__PROBLEM DESCRIPTION__:
Rewrite these lines with "field" substituted by "input box" and nothing else changed. Leave the pictures out.

__GIVEN DATA__:

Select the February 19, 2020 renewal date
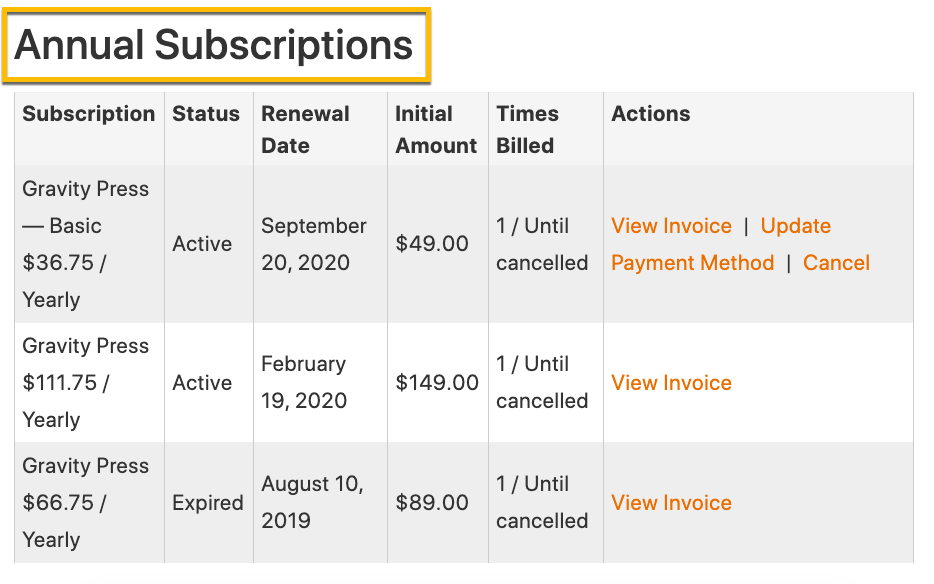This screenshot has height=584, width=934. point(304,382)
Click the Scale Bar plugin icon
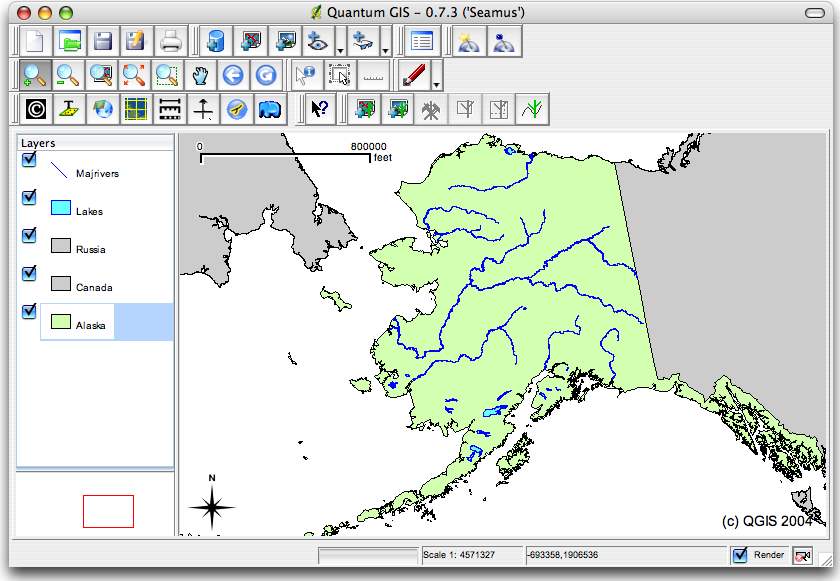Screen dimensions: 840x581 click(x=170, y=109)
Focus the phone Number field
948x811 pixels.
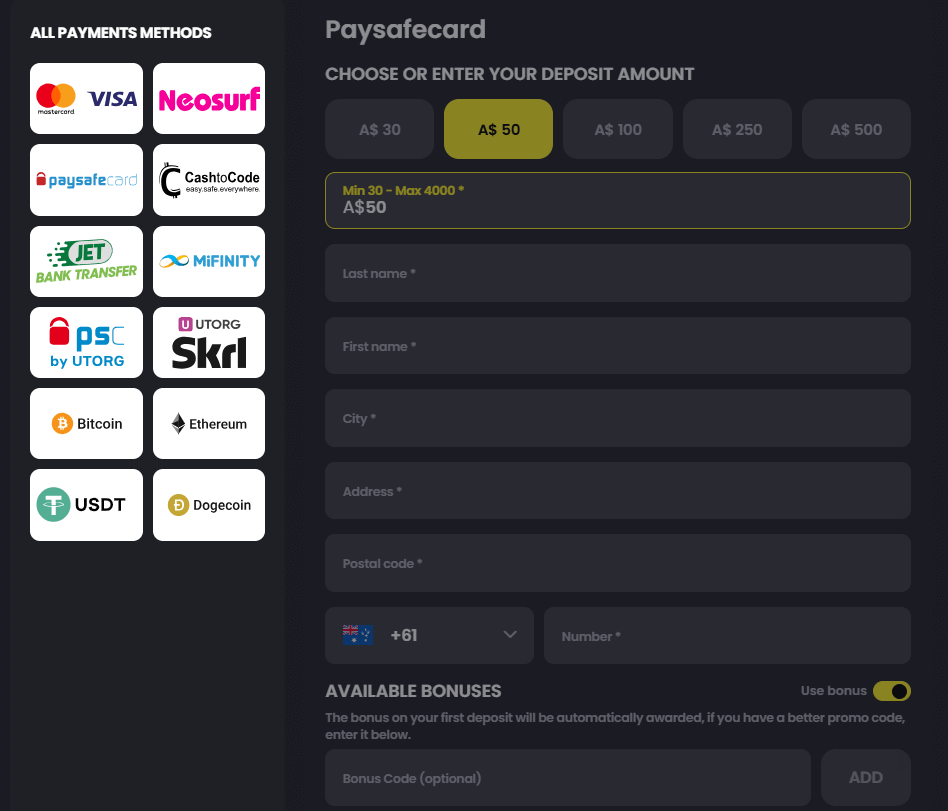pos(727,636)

__CORRECT ANSWER__:
Select the February 19, 2020 renewal date
This screenshot has height=584, width=934. point(304,382)
Click the Scale Bar plugin icon
Screen dimensions: 840x581 click(x=170, y=109)
Focus the phone Number input box
948x811 pixels.
pos(727,636)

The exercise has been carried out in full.